We tend to seek foods easy of digestion. This practice undoubtedly weakens our powers of digestion. A true digestive athleticism would seek to build up the powers of digestion by an intelligent employment of foods requiring more and not less work in digestion. Pampering the digestive system undoubtedly makes a molly-coddle of it. I do not mean to sanction abuse of the digestive system--this is another thing.
Examining the stools to determine how much of a food passes undigested does not determine the digestibility of a food, not at least, until the individual has been fed upon the food under investigation long enough to acquire maximum power to digest it. It is also essential, in determining the digestibility of a food, that it be fed in combinations that do not interfere with enzymic action. Starch that may be freely digested will show up in the stools as undigested starch if eaten with acids or with proteins.
The vegetarian soon acquires the power to digest and metabolize his new diet. No doubt, too, this power is hereditary. Reinheimer says "that the inheritance of chemical properties which are of great importance for the production of form actually takes place is now as well known as that of morphological properties." From limited observations I am convinced that a child relishes most and digests best the type of foods upon which the mother fed during pregnancy.
Digestive speed and efficiency vary with individuals and with circumstances. However, in general, foods leave the average stomach about as follows:--fruits, vegetables, bread, eggs, lamb, beef, pork, chicken, nuts, guinea hen. Carbohydrates usually leave the stomach rapidly, proteins remain longer. Foods requiring longer time for gastric digestion are not necessarily harder to digest; it is often merely that the process of digestion is different.
Foods requiring longer time to digest remain in the stomach longest. Beef requires but slightly longer to digest than lamb. Chicken requires longer than pork despite all of the fat of the latter.
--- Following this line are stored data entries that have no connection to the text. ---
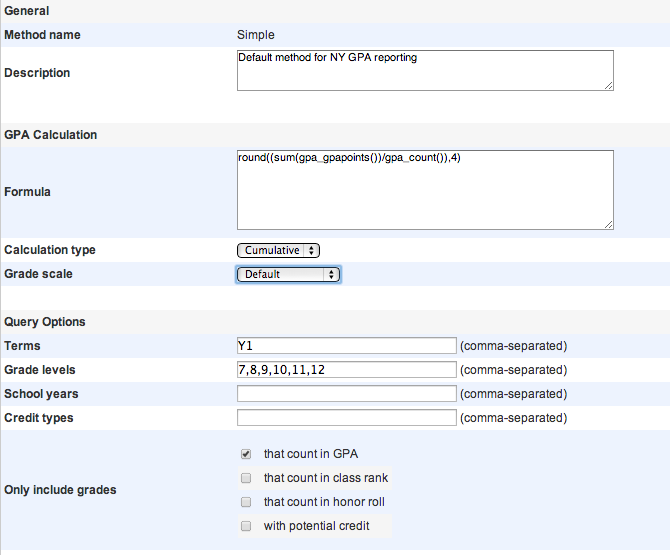The width and height of the screenshot is (670, 555).
Task: Click inside the Formula text area
Action: pos(425,190)
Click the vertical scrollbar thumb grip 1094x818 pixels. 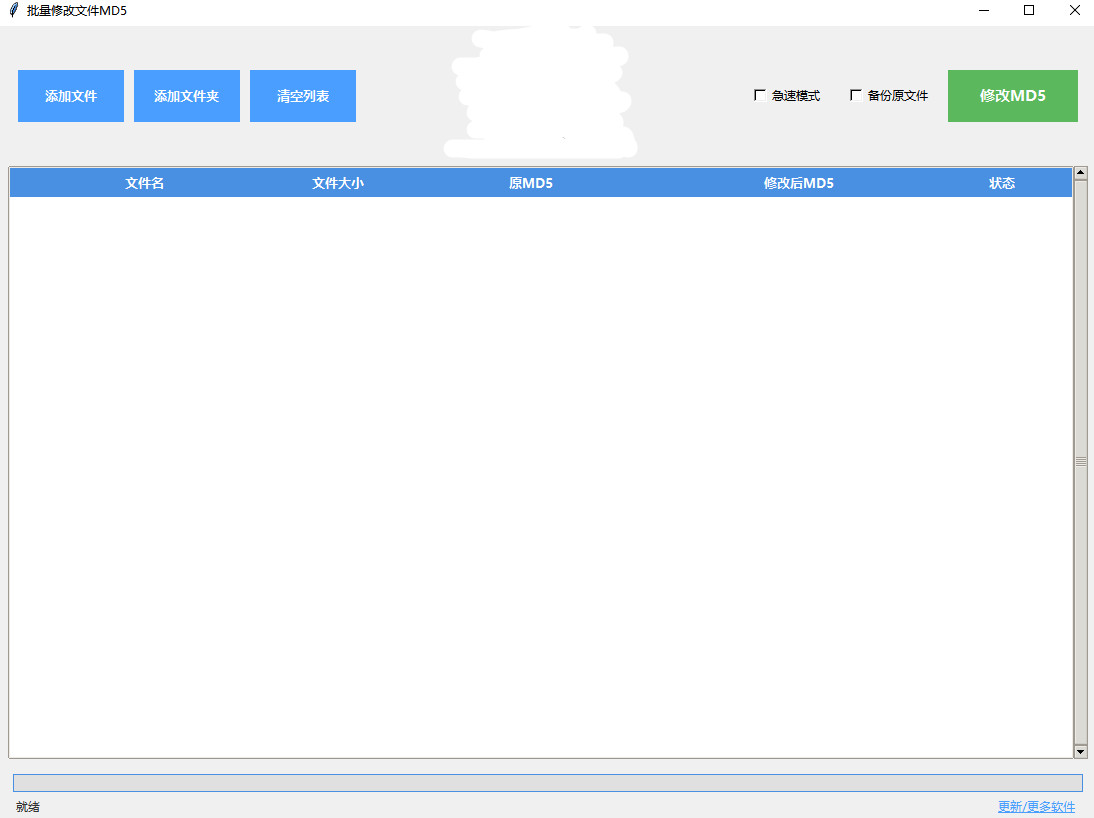pyautogui.click(x=1080, y=462)
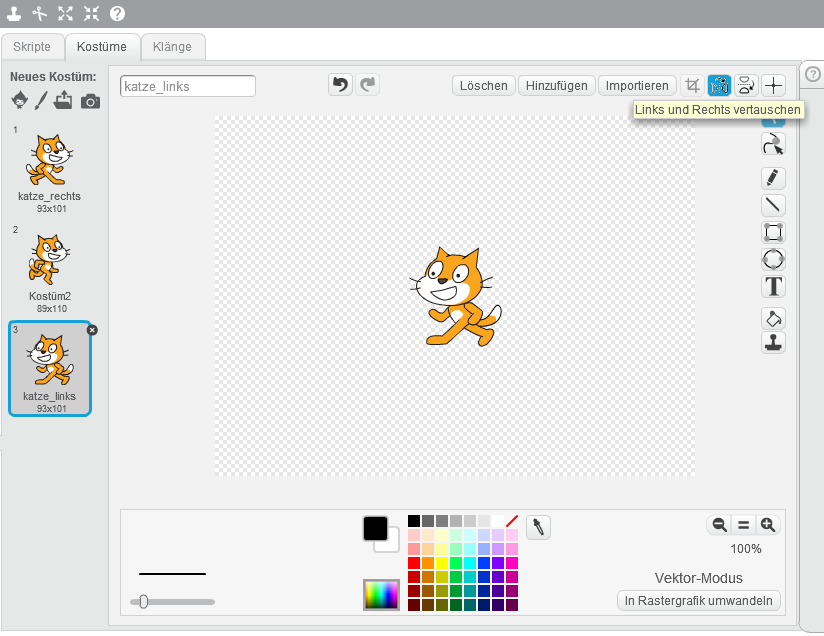This screenshot has width=824, height=636.
Task: Pick the Ellipse shape tool
Action: 773,259
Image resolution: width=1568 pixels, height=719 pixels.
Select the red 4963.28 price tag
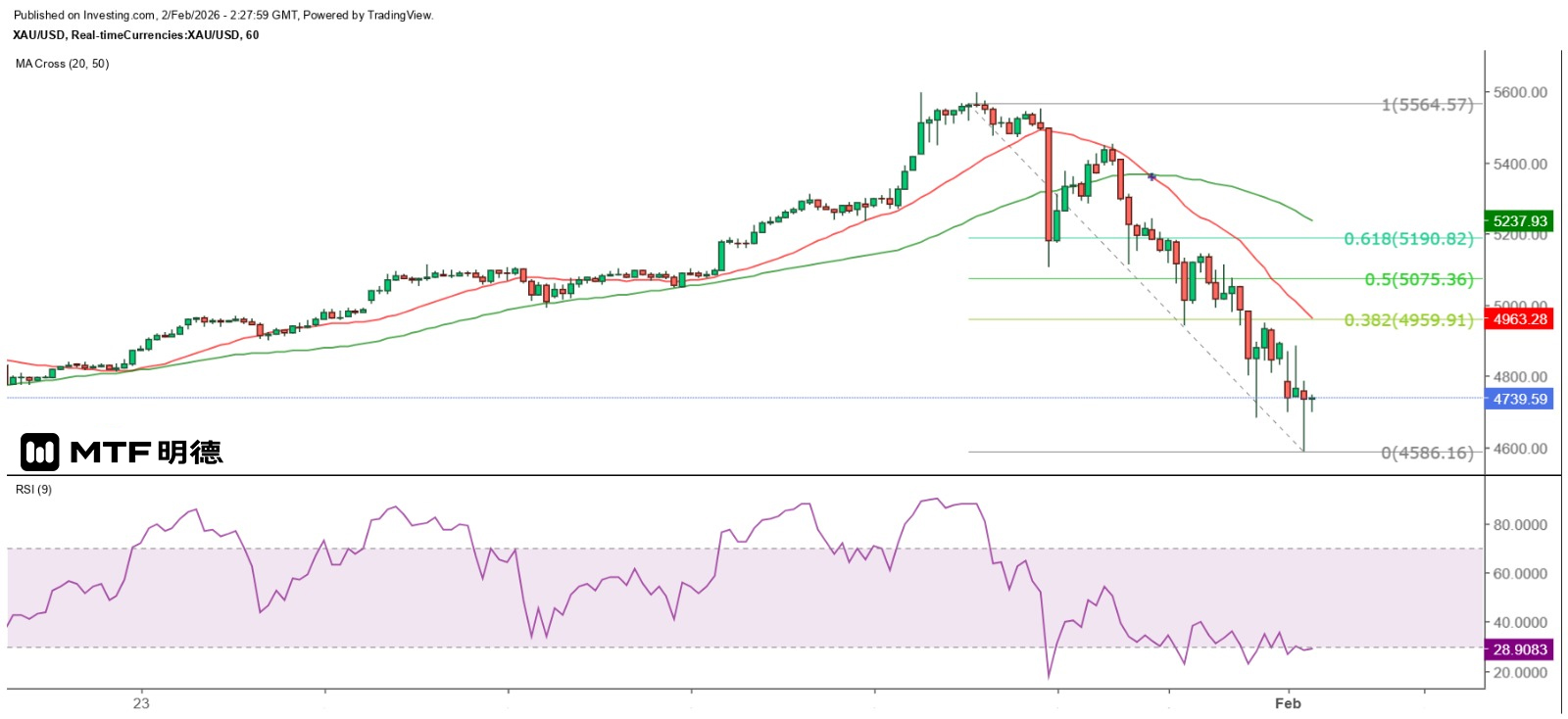[1519, 319]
Red beets pass through the stomach rapidly. So do asparagus, raw tomatoes, lettuce (unless delayed by the usual dressings), and most vegetables low in protein and starch. Vegetables containing much starch are held up for more thorough digestion. Low protein vegetables leave the stomach with little change. Raw cabbage leaves the stomach more quickly than cooked cabbage, a thing most people know. Baked beans are slow to leave the stomach. Spinach is slow, compared with other vegetables.
Eggs and milk go more slowly than eggs alone. Old eggs require more time in the stomach than fresh, or even cold storage eggs. Boiled eggs remain in the stomach longer than raw ones. Scrambled eggs remain longer still. Raw egg whites leave the stomach rapidly. Egg white does not encourage gastric secretion, unless taken with orange juice, and is poorly digested and badly assimilated.
Raw milk leaves the stomach slowly. Pasteurized milk more slowly and boiled milk still more slowly. Milk rich in fat leaves the stomach more slowly than milk low in fat content. Buttermilk stimulates gastric secretion.
Bacon digests slowly and, perhaps due to its fat, lowers stomach acidity. It is difficult for most people to digest. Fat markedly inhibits gastric secretion and the movements of the stomach and slows down digestion.
Foods are not digested when they have passed out of the stomach. A large part of the work of digestion takes place in the intestine.
We learned in the previous chapter that such things as coffee, tea, bitters, etc., cause an early emptying of the stomach without, in any way, shortening their digestion time. In other words, foods may be sent out of the stomach before gastric digestion is complete.